We have seen a couple instances recently of WAL recovery failing due to
the recently added code that validates a page header as soon as the page
is read in, for example Olivier Prenant's crash report here:
http://archives.postgresql.org/pgsql-hackers/2003-10/msg01505.php
This failure is actually entirely pointless, because (AFAIK) any page
that is brought in during WAL recovery is going to be overwritten in
toto from the WAL log. So it would be safe to run WAL recovery with
zero_damaged_pages enabled. Rather than expecting DBAs to think of that
under the stress of a crashed-database situation, I propose that we do
it for them:
*** src/backend/storage/buffer/bufmgr.c.orig Fri Nov 21 12:41:31 2003
--- src/backend/storage/buffer/bufmgr.c Sat Nov 29 13:35:14 2003
***************
*** 231,237 **** if (status == SM_SUCCESS && !PageHeaderIsValid((PageHeader)
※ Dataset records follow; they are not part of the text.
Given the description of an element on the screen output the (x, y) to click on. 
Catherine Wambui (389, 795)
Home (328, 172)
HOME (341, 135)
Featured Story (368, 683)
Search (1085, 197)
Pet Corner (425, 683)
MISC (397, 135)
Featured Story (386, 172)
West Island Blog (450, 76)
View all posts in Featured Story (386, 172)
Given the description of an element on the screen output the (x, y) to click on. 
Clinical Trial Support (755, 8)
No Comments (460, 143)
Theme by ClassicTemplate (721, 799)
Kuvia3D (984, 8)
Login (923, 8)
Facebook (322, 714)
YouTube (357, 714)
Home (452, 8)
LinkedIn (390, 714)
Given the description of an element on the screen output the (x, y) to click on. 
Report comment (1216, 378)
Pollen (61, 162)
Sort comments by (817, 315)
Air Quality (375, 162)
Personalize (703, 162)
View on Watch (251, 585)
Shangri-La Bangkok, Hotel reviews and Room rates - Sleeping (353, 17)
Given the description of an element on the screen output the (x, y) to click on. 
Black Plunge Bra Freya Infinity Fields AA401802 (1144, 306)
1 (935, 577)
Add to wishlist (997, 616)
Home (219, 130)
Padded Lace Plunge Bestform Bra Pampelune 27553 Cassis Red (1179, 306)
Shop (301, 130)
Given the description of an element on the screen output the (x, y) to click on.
MAKE_PTR(bufHdr->data))) {
! if (zero_damaged_pages) { ereport(WARNING,
(errcode(ERRCODE_DATA_CORRUPTED),
--- 231,237 ---- if (status == SM_SUCCESS && !PageHeaderIsValid((PageHeader)
MAKE_PTR(bufHdr->data))) {
! if (zero_damaged_pages || InRecovery) { ereport(WARNING,
(errcode(ERRCODE_DATA_CORRUPTED),
Comments?
regards, tom lane